The 86-kilometer march to Jerusalem will end with speakers at a rally estimated to reach 50,000 strong.
By Amelie Botbol, JNS
Reservist soldiers and families of hostages held in Gaza are in the midst of a five-day cross-country march, titled “Victory March: Keep Going Until IDF Victory.”
They began walking on Sunday at Kibbutz Zikim, outside the northern Gaza Strip; the march will culminate on Thursday at a rally in Jerusalem.
“After Hamas killed 1,500 people, they must pay a heavy price and in our opinion areas that have already been conquered should not be given back,” Gilad Ach, one of the organizers of the march, told JNS.
“For 20 years, we have been engaging in wars without defeating Hamas. We entered the Gaza Strip, lost friends and family members, went out and then allowed Hamas to rebuild and become stronger,” said Ach, the CEO of the Ad Kan (“It Stops Now”) organization, founded in 2015 by a group of IDF security personnel to fight anti-Israel bias.
The march is organized by Reservists Until Victory (Mahal HaMiluimnikim), which was founded by reserve soldiers released after serving in the Gaza Strip and at Israel’s northern border with Lebanon since Oct. 7.
“If Israel retains all of northern Gaza as a military zone, Hezbollah in Lebanon and the Houthis in Yemen will understand that people who kill Jews because they are Jews will pay a high price,” Ach said.
“In Jerusalem, we expect 50,000 people and I hope our government will listen to the voices of its soldiers. They sent us into battle and we expect that part of Gaza will remain under Israeli control indefinitely,” he added.
Speakers will include senior reserve officers who recently returned from the battlefield, relatives of hostages, rabbis and activists.
Permanent protest camps will be set up near the Knesset in Jerusalem, near the Kirya government complex in Tel Aviv and at “Nova Park,” site of the music festival where Hamas and Palestinian Islamic Jihad murdered 364 people on Oct. 7. The organizers also plan to lobby elected officials and launch an international media campaign to support the Gaza war.
“We decided to organize the march two weeks ago. The movement itself was established about a month ago when reserve soldiers started being released from the front,” said Matan Wiesel, a member of Reservists Until Victory.
“There is talk of ending the war, establishing a Palestinian state. We hope that the country’s leadership will come to its senses and understand that the State of Israel must not end this war as if it were just another round of fighting. If we don’t seize and control significant enemy territory, we will convey the message to the region that the State of Israel is deterred and weak,” added Wiesel.
In a message released ahead of the rally, Reservists Until Victory explained: “During their service, soldiers experienced great frustration at concessions that undermined military achievements. We are returning to a strategy that could lead to further Hamas attacks soon.”
The message also included a video featuring Itzik Bunzel, the father of Sgt. Amit Bunzel, 22, a paratrooper from Shoham who was killed in action in central Gaza on Dec. 6.
Bunzel relates in the video that he found, among his son’s belongings, a notebook in which Amit wrote: “This time we must win. We must end it [the war in Gaza] with a crushing victory.”

STORED DATA
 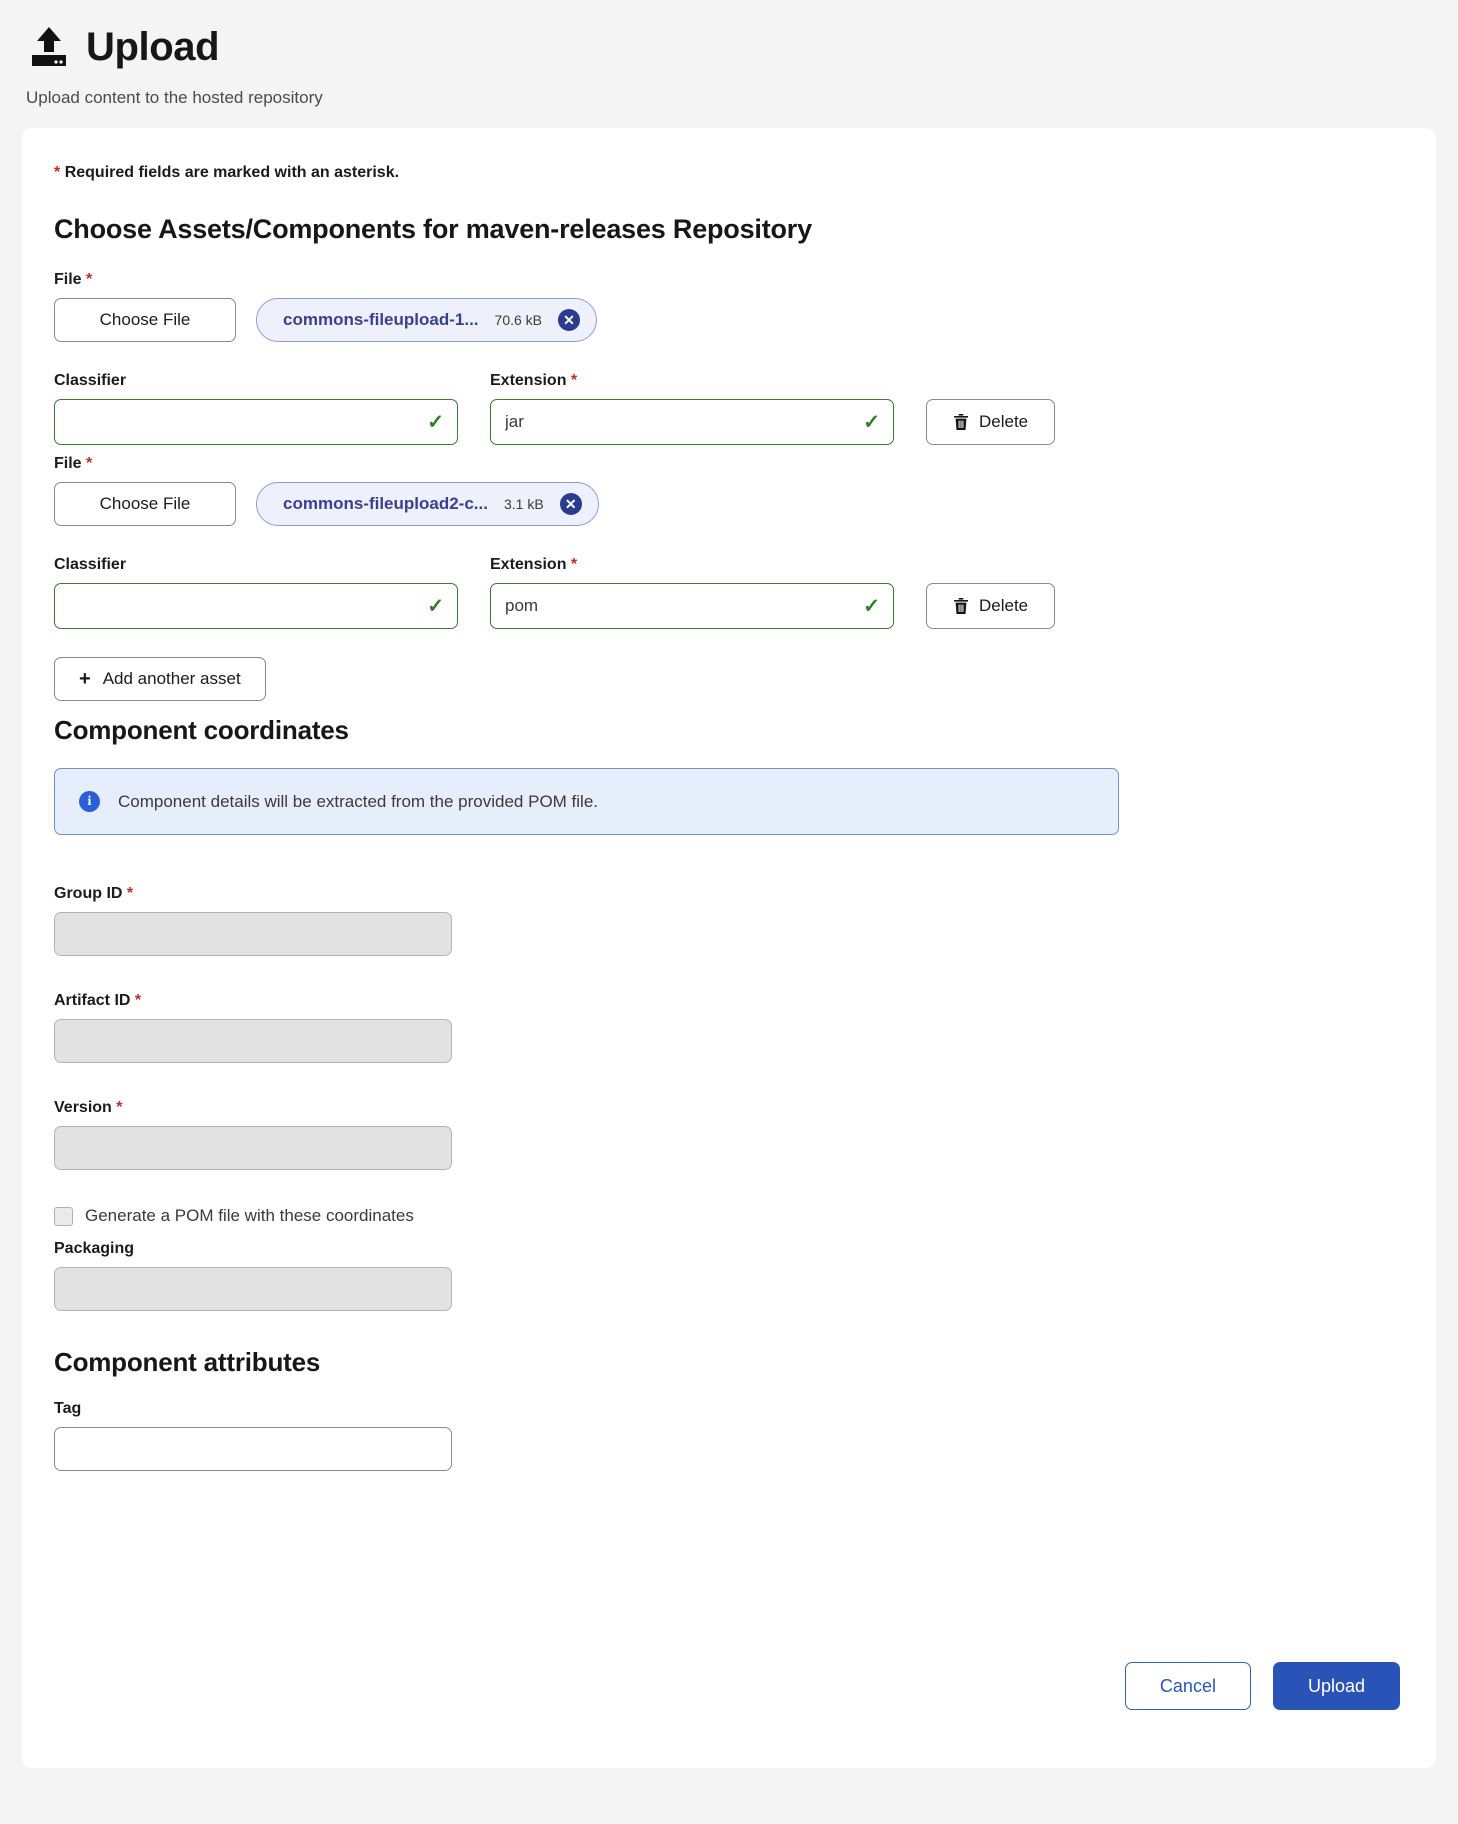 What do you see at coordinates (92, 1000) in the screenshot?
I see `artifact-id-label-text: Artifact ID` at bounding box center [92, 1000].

ASSIGNED TASK A
Answer these questions from the article on the Victory March above, one answer per line, marked (i), (ii) and (iii):
(i) Where did the marchers begin walking?
(ii) How many people does Gilad Ach expect in Jerusalem?
(iii) On what date was Sgt. Amit Bunzel killed?
ASSIGNED TASK B
Please continue the article on the Victory March above, picking up after its last sentence.

RESPONSE AREA A
(i) At Kibbutz Zikim, outside the northern Gaza Strip
(ii) 50,000
(iii) Dec. 6

RESPONSE AREA B
Groups partnering with Reservists Until Victory, include the Tikva Forum, co-founded by Tzvika Mor, whose son Eitan, 23, is currently held by Hamas in Gaza and who opposes the government reaching a deal “at any price.”
“I hear people say that the government of Israel should be ready to pay any price,” Mor told JNS last week. “Did they ask the Israeli public if they are willing to sacrifice everything? Besides, where do they draw the line? Do you agree to send ammunition as well?” he asked.
Also participating are Mothers of IDF Soldiers, a coalition of women protesting against U.S. pressure to increase the flow of humanitarian aid into Gaza; and Lobby 1701, which represents evacuees from the north and calls on Washington to back a military operation to distance the Iran-backed Hezbollah terrorist organization from the border with Lebanon.
Many of the participants are spearheading the ongoing protests aimed at preventing supplies from passing from Israel into Gaza.
On Thursday, hundreds of activists moved their operations to Ashdod Port, where they halted the departure of trucks destined for the Gaza Strip. The decision came after the IDF, in response to protests, declared the areas surrounding two Gaza border crossings closed military zones.
The protests have led to several arrests, including that of Yehuda Dee at the Kerem Shalom crossing on Wednesday. Dee’s mother, Lucy, and his two sisters were murdered by a Hamas terrorist in the Jordan Valley last April.
As the protests continued to gain steam, Israel’s Kan News public broadcaster reported that Biden administration officials have demanded Israel ensure that aid continues to flow into Gaza.
In December, Israel’s Security Cabinet approved the reopening of Kerem Shalom for the transfer of aid after intense U.S. and international pressure. All Israeli crossings to Gaza were closed after the Oct. 7 massacre, with only Egypt’s Rafah crossing from Sinai remaining open.
Some 136 hostages remain in the Strip, although dozens of them are believed to be dead. The terrorist group abducted more than 240 people during its Oct. 7 rampage across southwestern Israel during which it murdered some 1,200 people and wounded thousands of others.